- Interactive map of the Podsho Pirim Complex area

General information
- Type: Architectural monument
- Location: Village of Bekobod, Buvaydin district, Fergana region, Uzbekistan
- Coordinates: 40°37′43″N 71°10′08″E﻿ / ﻿40.6287°N 71.1689°E
- Named for: Shah-i Jari (Imam Hazrat-i Shah-i Jari)
- Years built: 15th and 16th centuries (main structure), 20th century (some buildings)

= Podsho Pirim Complex =

The Podsho Pirim Complex (Uzbek: Podsho pirim majmuasi) is an architectural monument located in the village of Bekobod in the Buvaydin district of the Fergana region of Uzbekistan. The complex consists of a graveyard, a mausoleum, a darvaza-khana, and a shrine. The main structure of the complex is the mausoleum of Shah-i Jari (Imam Hazrat-i Shah-i Jari). Most of the complex was built in between 15th and 16th centuries, but there are also buildings dating from the 20th century.

==History==
The Podsho Pirim complex consists of two parts. The first part is a transversely elongated rectangular courtyard with a portal-domed darvaza-khana of the 15th century and a frontally open mosque of the early 20th century at the end. The second part is a polygonal courtyard with burials and a mausoleum of the 15th-16th centuries consisting of two rooms (a room with a tomb and a shrine). The room has two entrances: one through the shrine, the other through a special low portal facing south.
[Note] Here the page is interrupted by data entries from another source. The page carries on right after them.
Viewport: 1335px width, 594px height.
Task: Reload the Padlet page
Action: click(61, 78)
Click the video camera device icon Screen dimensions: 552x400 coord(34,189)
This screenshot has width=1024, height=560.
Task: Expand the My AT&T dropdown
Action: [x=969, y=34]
The monument was repeatedly rebuilt and reconstructed. The oldest parts of the buildings of the Podsho Pirim complex date back to the 15th-16th centuries. According to the archaeologist Iskander Azimov, the mausoleum was built in the 15th-16th centuries. The poet Ziyauddin Khokandi in his verses addresses the mazar of Hazrat-i Shah-i Jari as the supreme patron of Fergana. In the history of the Kokand Khanate, this mazar is mentioned many times in different historical events.
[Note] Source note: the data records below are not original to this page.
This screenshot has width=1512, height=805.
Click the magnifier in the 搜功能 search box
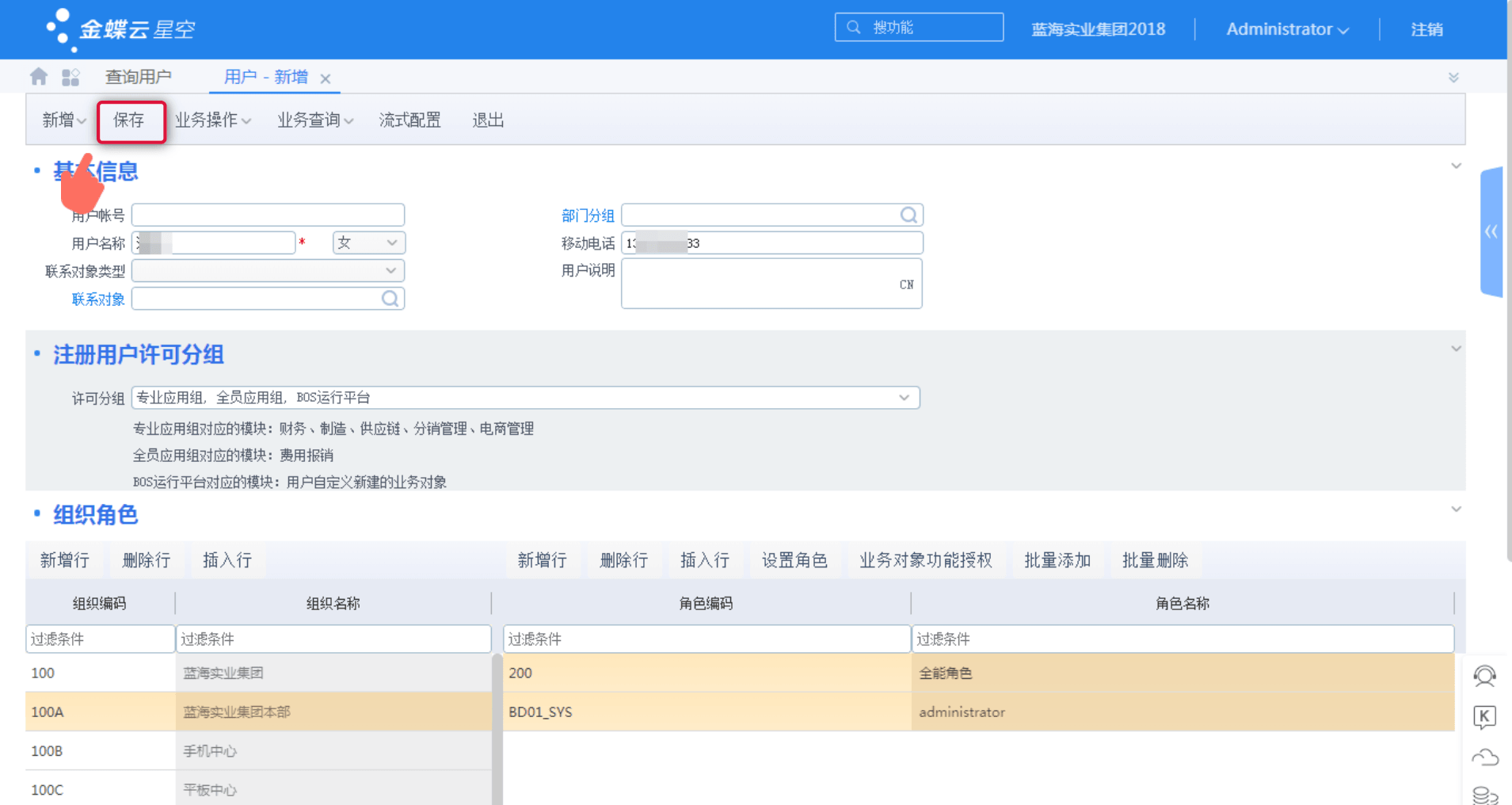854,26

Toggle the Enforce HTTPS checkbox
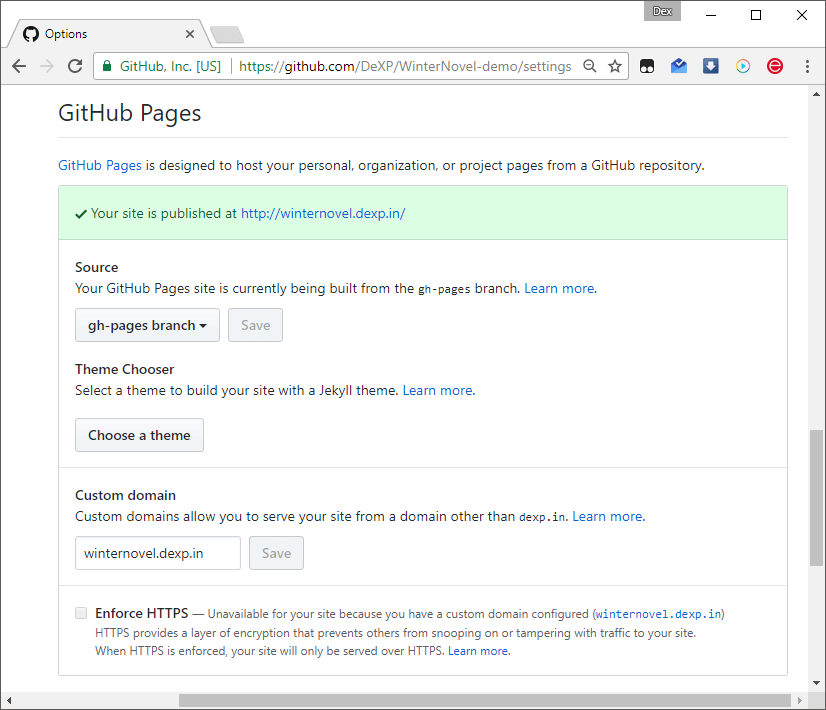click(80, 613)
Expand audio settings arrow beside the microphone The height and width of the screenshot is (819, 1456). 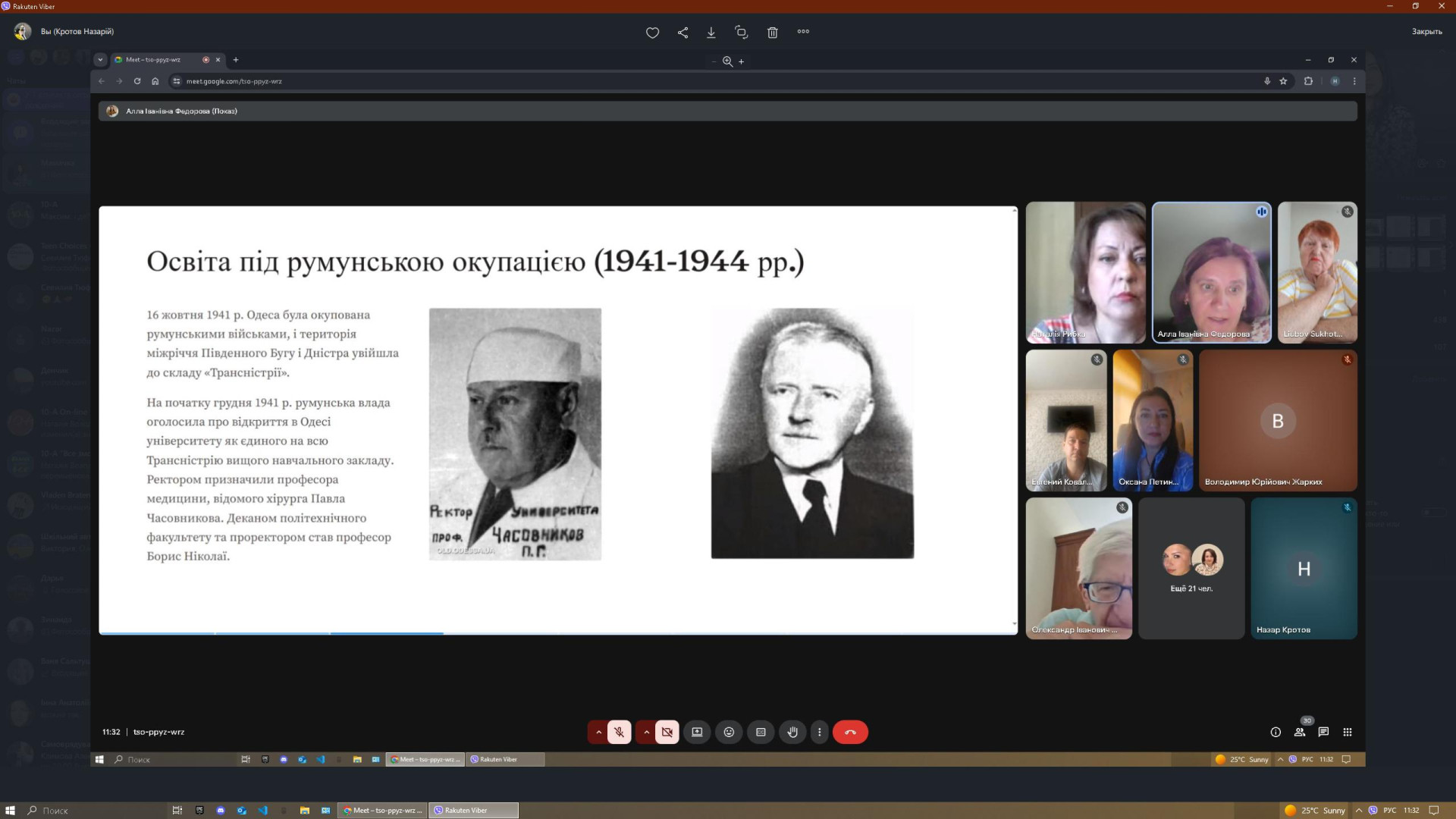(598, 732)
In 1939, the archaeologist Yahya Gulamov, who examined the Podsho Pirim complex, noted the following:

The mausoleum of the mazar consists of two rooms: a room with a tomb and a shrine. The entrance to it is through the main portal facing west. The structure of the dome of the shrine resembles a madrasa of the 18th century. The room with the tomb has two entrances: one through the shrine, the other through a special low portal facing south. Apparently, this was the entrance to the mausoleum, which was closed after the annex or reconstruction of the shrine. The locals attribute the construction of the mausoleum to Tamerlane. The vast territory of the cemetery is covered with a salt crust. There are burnt tiles measuring 54x54x6 centimeters, characteristic of burials of the Mongol domination era in Central Asia.

==Architecture==
The central part of this heterogeneous complex is the mausoleum of Shohi Jalil - a preacher of Islam in the Fergana Valley. After the death of the imam, the people surrounded his grave with reverence. Subsequently, a mausoleum was erected over the burial, and a cemetery gradually grew around it. The mosque, consisting of a rectangular hall and a three-sided veranda with an original painted flat ceiling supported by 44 columns, represents a characteristic type of Fergana cult building. The rectangular building (18 x 8 meters) with a one-sided recess is stretched along the north–south axis. The main entrance lies on the longitudinal axis and is not architecturally highlighted. The longitudinal-axial development of the two-chamber tomb, consisting of a memorial mosque (shrine) and a smaller chamber with a burial, is already noticeable by the external volumes.

The plan of the shrine is cross-shaped (5.2 x 5.2 meters) due to the deep lancet niches arranged in the plane of the walls, the gurkhona is square (4.3 x 4.3 meters). The interiors, decorated with ganch, are illuminated through lancet windows, in which pandjara (decorative lattice of geometric pattern) has been preserved. The wooden double-leaf doors are decorated with a shallow carved ornament. The facades are finished with clay-saman plaster.